Photo: Universal Pictures/Marvel Enterprises
Compare that scene with the first time Mark Ruffalo’s Bruce Banner transforms into the Hulk in Avengers Falling to Earth and changing back into human form, he immediately begins to joke with the security guard. It’s not that focusing on trauma is better than comic relief — both are valid takes on Hulk that can be backed up by some iteration of the comics. And there’s no denying that Mark Ruffalo’s performance has been a huge hit with audiences, helping make Hulk an A-list superhero. But as much as Ruffalo’s Bruce talks about how he’s afraid of “the other guy,” his version of Hulk is still a hero, someone who suddenly seems as in-control as he needs to be whenever the action beats call for it. Ed Norton’s Hulk isn’t.

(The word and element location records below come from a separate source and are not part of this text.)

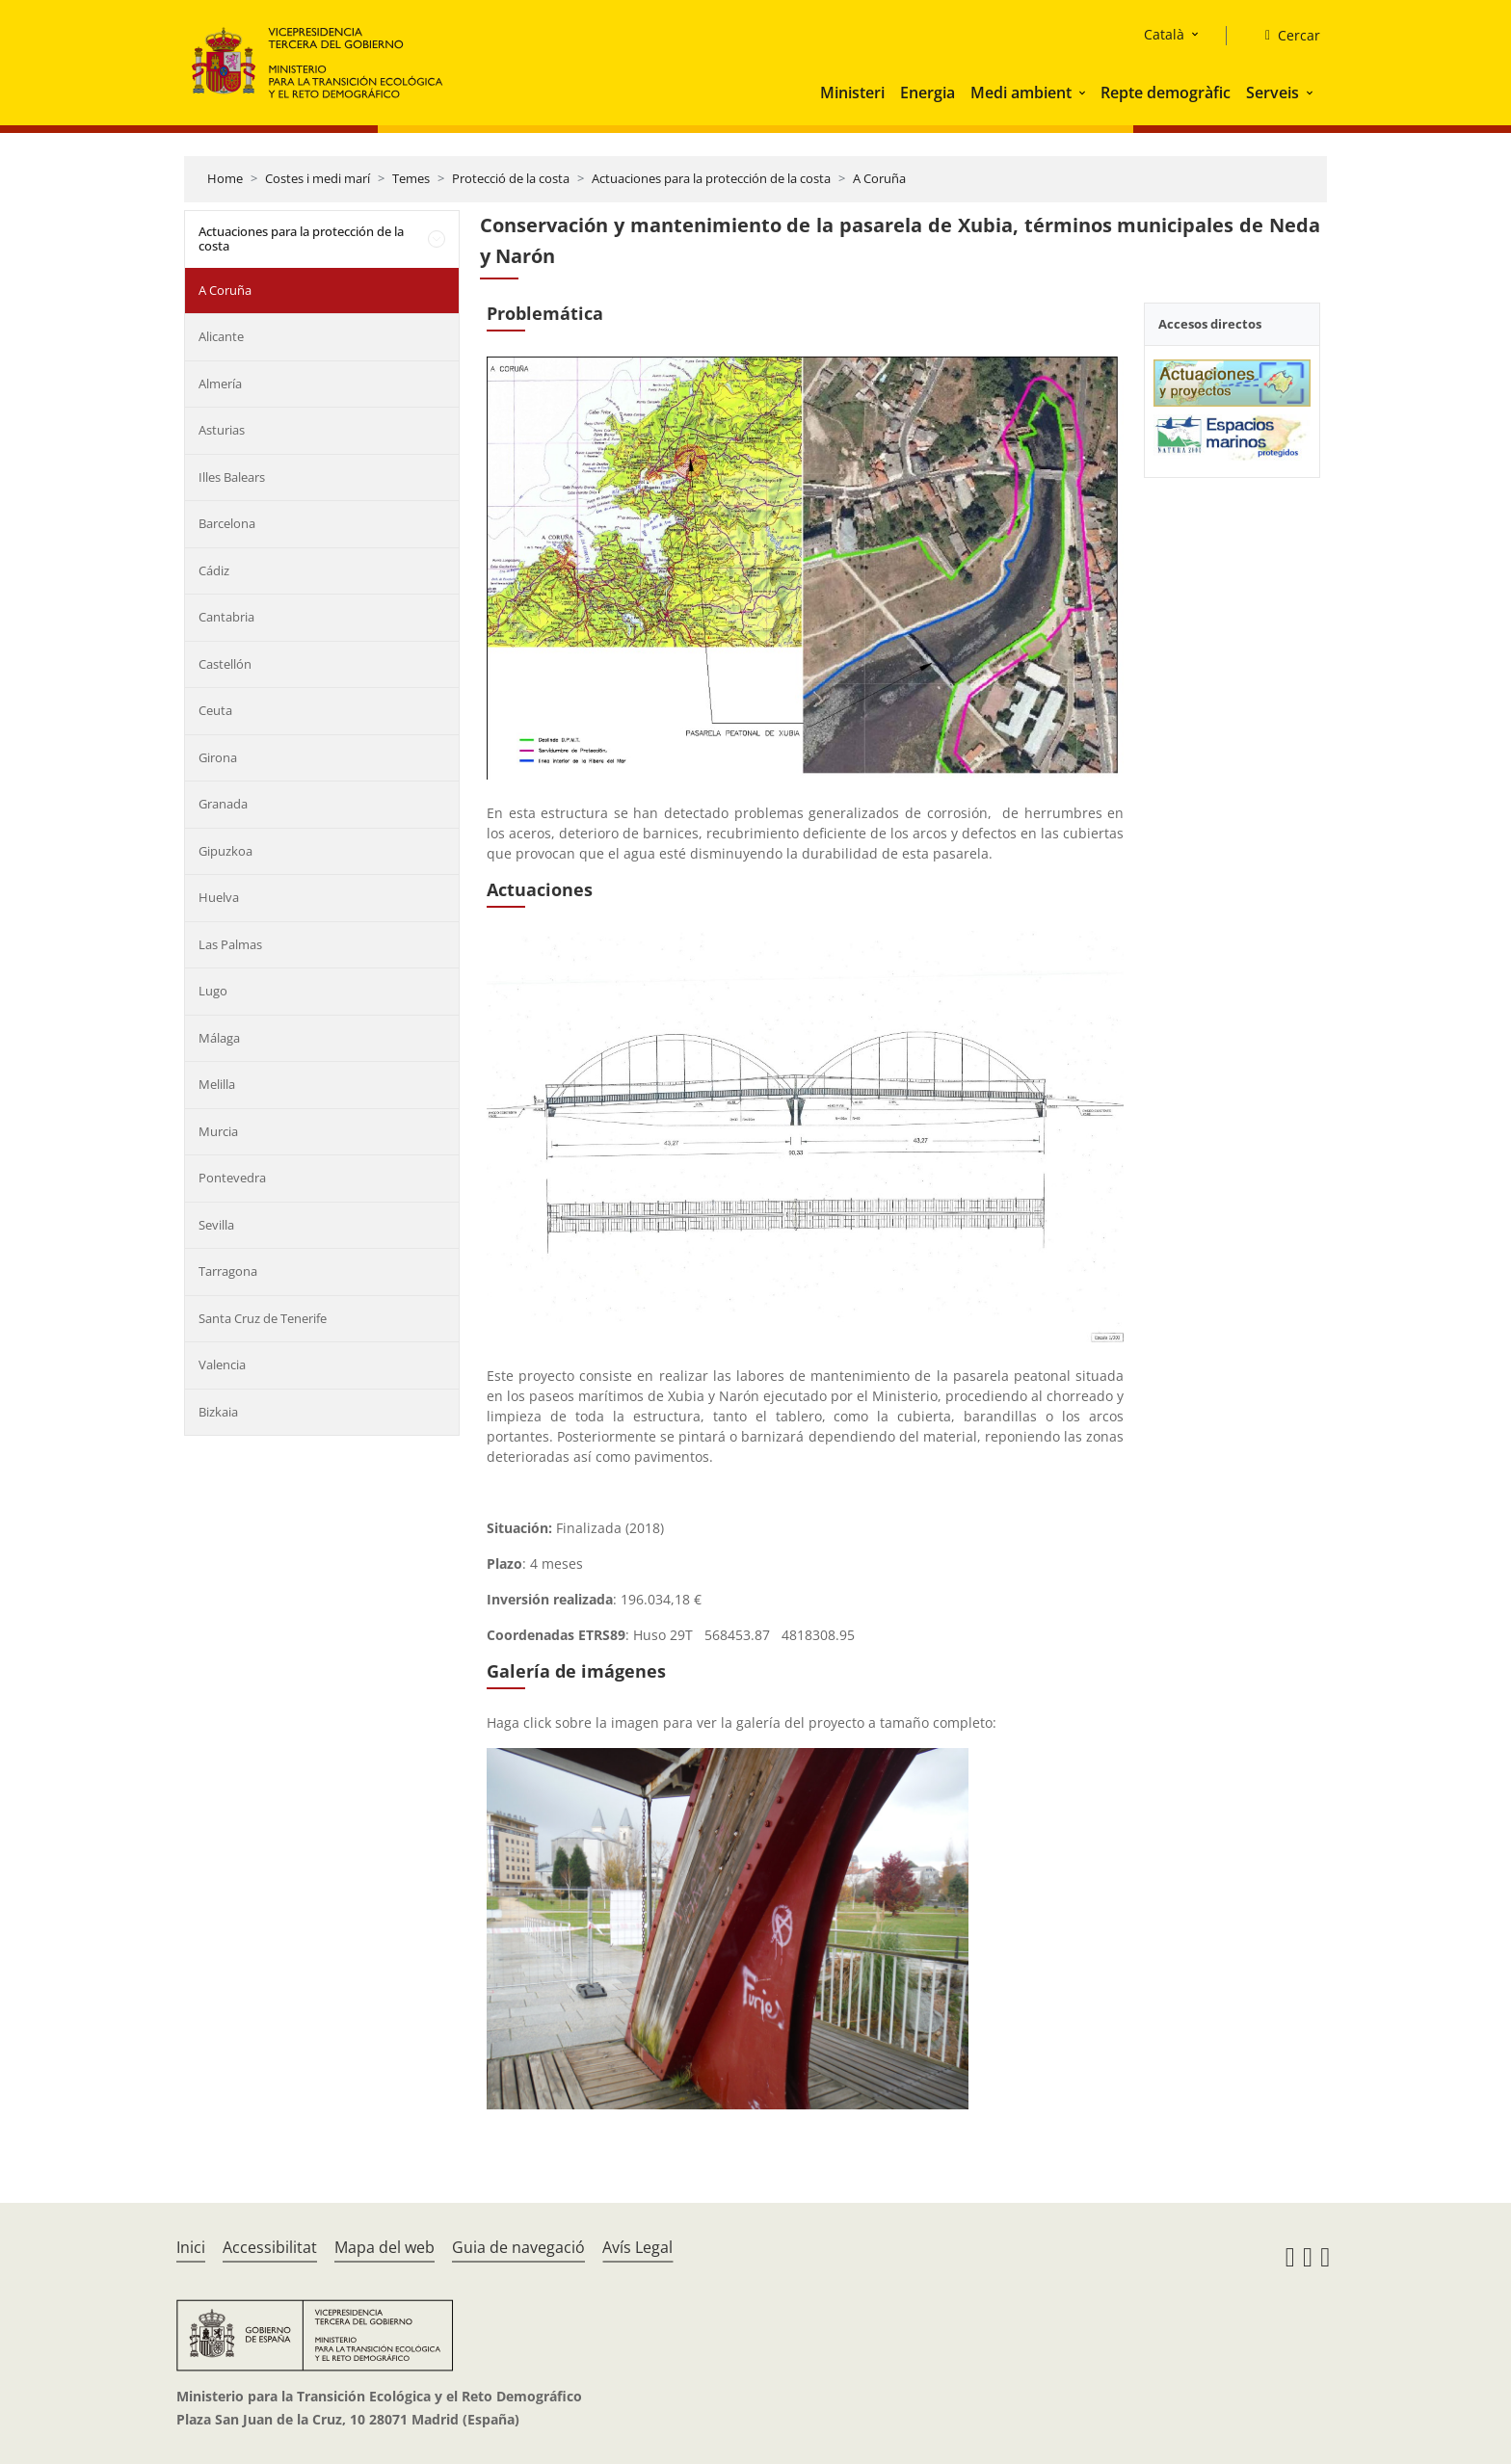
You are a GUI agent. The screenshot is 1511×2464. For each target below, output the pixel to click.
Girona (218, 757)
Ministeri (852, 92)
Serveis (1272, 92)
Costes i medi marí (317, 178)
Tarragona (228, 1271)
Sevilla (216, 1224)
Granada (223, 803)
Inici (190, 2247)
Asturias (222, 429)
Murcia (218, 1131)
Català (1164, 34)
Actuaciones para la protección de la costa (711, 178)
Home (225, 178)
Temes (411, 178)
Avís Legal (637, 2247)
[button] (1084, 92)
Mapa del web (384, 2247)
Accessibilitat (270, 2247)
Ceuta (215, 710)
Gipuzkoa (225, 851)
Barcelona (227, 523)
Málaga (219, 1038)
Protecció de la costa (511, 178)
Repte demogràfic (1165, 92)
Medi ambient (1021, 92)
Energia (927, 92)
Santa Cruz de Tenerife (263, 1318)
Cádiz (214, 570)
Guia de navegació (518, 2247)
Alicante (221, 336)
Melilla (217, 1084)
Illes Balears (232, 477)
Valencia (222, 1364)
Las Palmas (230, 944)
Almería (220, 383)
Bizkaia (218, 1411)
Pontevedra (232, 1177)
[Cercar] (1285, 35)
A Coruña (879, 178)
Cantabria (226, 616)
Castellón (225, 664)
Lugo (213, 990)
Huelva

In the 2008 movie, this point is repeatedly made. Most notably, right after Culver University, Hulk carries Betty unconscious away, and hides both of them from the rain by hiding under a rock outcropping. As soon as she awakens, Betty screams in terror at his sight. We see Hulk screaming at the rain and throwing rocks. This Hulk isn’t a superhero, he’s a powerful animal. He’s basically a giant ape, with some degree of sentience, but ultimately operating on animalistic instinct. That’s why, when it comes to the final showdown between this character and Abomination, Norton’s Banner doesn’t plan to change, then hope Hulk will choose to be noble and save the day. Instead, he hopes to “aim” the green monster at the other monster, and pray like hell that he doesn’t hurt any innocent people along the way.

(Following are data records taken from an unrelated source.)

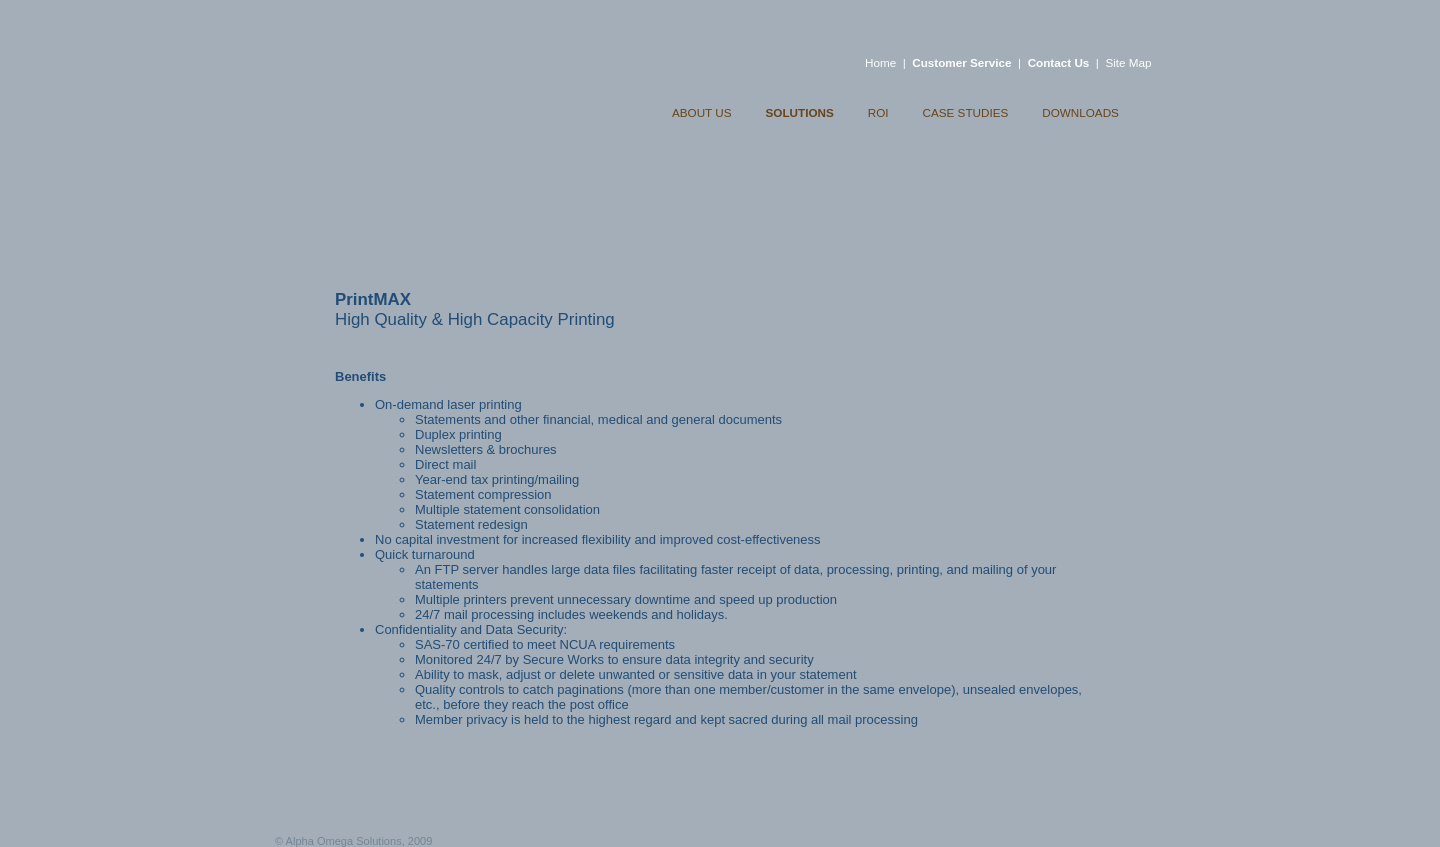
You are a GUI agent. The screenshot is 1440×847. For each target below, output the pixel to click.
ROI (878, 112)
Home (880, 62)
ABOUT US (702, 112)
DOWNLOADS (1080, 112)
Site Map (1128, 62)
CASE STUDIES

What is the strangest thing? The Avengers looked like it was going to give us that Hulk in the beginning, with a Ruffalo-Hulk who’s feral, dangerous, and incapable of telling friends from enemies. Later in the same film, though, co-writers Joss Whedon and Zak Penn dial down his wildness and turn him into the Marketable Hulk, who understands human speech, waits for Captain America’s instructions to smash things, and saves Iron Man when he’s falling from the sky. Once more, there’s nothing wrong with that take — but there’s a clear disconnect between Hulk at the beginning of the movie and at the end, with no clear reason for the change.
Image: Universal Pictures/Marvel Enterprises
Then why not fix it? What if MCU brought back that version? There are hints of this in Age of Ultron, The Avengers, when Scarlet Witch messes with Hulk’s mind, but there’s so much more story potential for a more dangerous, less urbane Hulk, a Hulk who can’t really be called an Avenger because he doesn’t have enough of a mind to consent to being part of a team. A Hulk who would probably have to be “contained” and aimed at enemies the Avengers cannot handle, which raises the kinds of huge ethical questions the MCU could stand to occasionally consider.
It’s still possible to do it. Professor Hulk doesn’t have to be the final word on the character in the MCU. Hulk can be explored in a hundred ways. It would be great if Marvel and Disney wanted it. They probably don’t, because he’s more marketable as a superhero. It’s still an option, waiting for someone else to take it and carry on what The Incredible Hulk It was 15 years since the company began.